The data and research is right in front of us. Whether you read Gartner’s Supply Chain research, daily articles from supply chain media outlets, or the Geodis 2017 Worldwide Supply Chain Survey, you’ll notice that a major concern for supply chain leaders is increasing supply chain complexity.
Supply chain complexity is caused by a variety of factors often the result of rising customer expectations for faster lead times, expanded products and services and tailored experiences. These factors force brand owners to support more unique orders for customers across their supply chain requiring greater collaboration with partners, improved inventory management with suppliers and deeper visibility and control into all supply chain steps.
For this post, we’ll look at supply chain complexity, why it exists today and the impacts it has our ability to meet customer service levels.
Customer Expectations Are Driving Innovation
The quick answer to why we have supply chain complexity is that customer expectations have evolved greatly over the past several years. Buyers crave transparency and flexibility in the purchase process and with that have made what used to be novel concepts in terms of fulfillment and made them into necessities for companies looking to maintain and grow business with their current customers.
Some of these expectations include:
- Faster Lead Times: Whether B2C with same-day shipping or B2B with quick turnaround or made-to-order manufacturing, we’re seeing that our lead times have gotten substantially shorter to meet customer demands. And while this may have been a source of competitive advantage a few years ago, it’s a need-to-have in today’s economy.
- Tailored and Stringent Delivery Expectations: Customers want to know where their order is and receive the most accurate expectations for delivery, within tighter delivery windows. It may not even be the expectation of the fastest delivery but accuracy of delivery within a window of time that is most convenient for the customer. You see in the consumer world but you even hear about it with companies like Walmart and the expectations they have with their suppliers!
- Expanded Products & Services: Mass customization and “endless aisle” concepts have expended the products lists for many shippers. Furthermore, associated services such as technician installation, repair services are also getting more specialized.
Complexity is affecting our current business and customers. Just to maintain our own businesses and customer revenue, it’s clear that we need to adapt the experience we provide to fulfill customer orders.
Growth Targets Require Expansion
Let’s not blame complexity only on our current customers and their rising expectations, however. Supply chain complexity has also been created through the aspirations of our businesses as well. Businesses do not only want to maintain the status quo but grow past it. The post-internet world has provided a huge opportunity for every business to expand their footprint and reach a larger, broader customer base. This growth, however, greatly adds to the complexity we need to support new customers.
- Expanding Markets: In order to drive more top line growth, we’re seeing a ton of expansion into complimentary markets by most businesses. This adds complexity in the form of new suppliers, 3PLs, faster handling and lead times and potentially new fulfillment requirements.
- New Locations: Whether it’s expanding regionally in the US or internationally this adds numerous milestones that need to be achieved for each customer order to be fulfilled. It also requires investment into new facilities and partner relationships to service the expansion.

==================================================

■ **Your objective**
Which survey is named in the supply chain article?

■ **Source data**
==================================================

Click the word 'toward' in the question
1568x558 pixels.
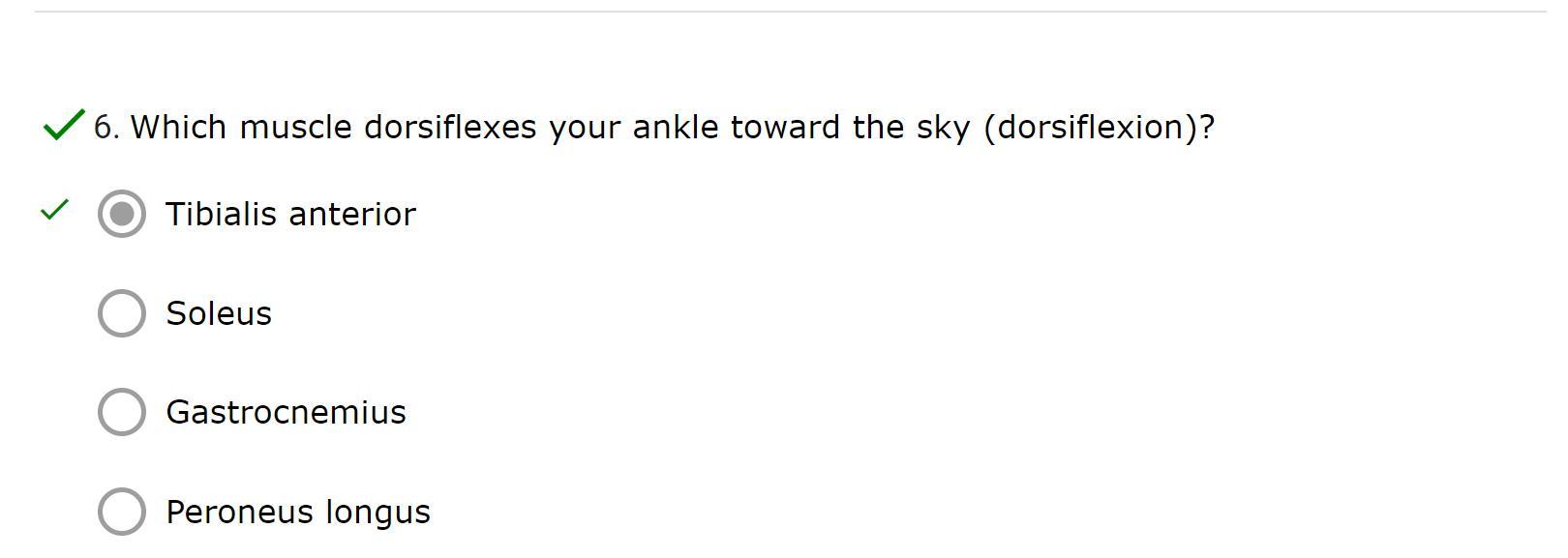point(785,127)

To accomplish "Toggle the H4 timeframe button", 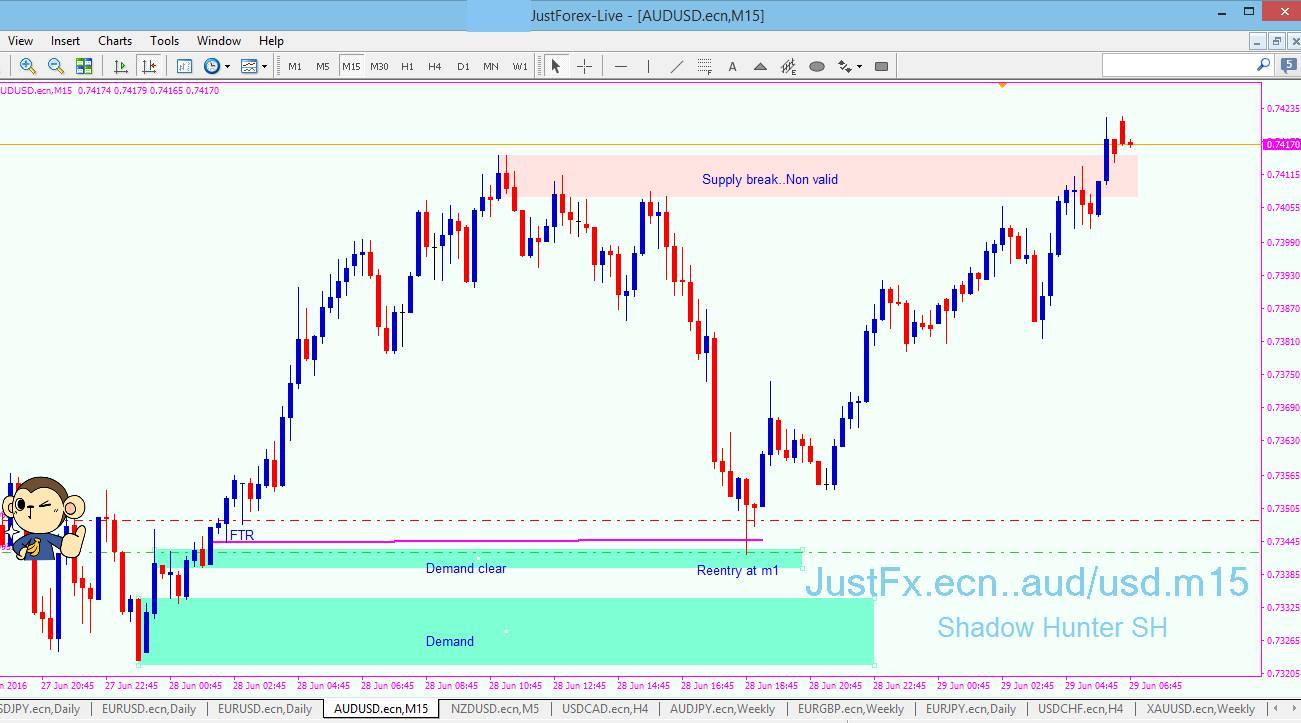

==================================================

■ **Answer to this task**
The Geodis 2017 Worldwide Supply Chain Survey.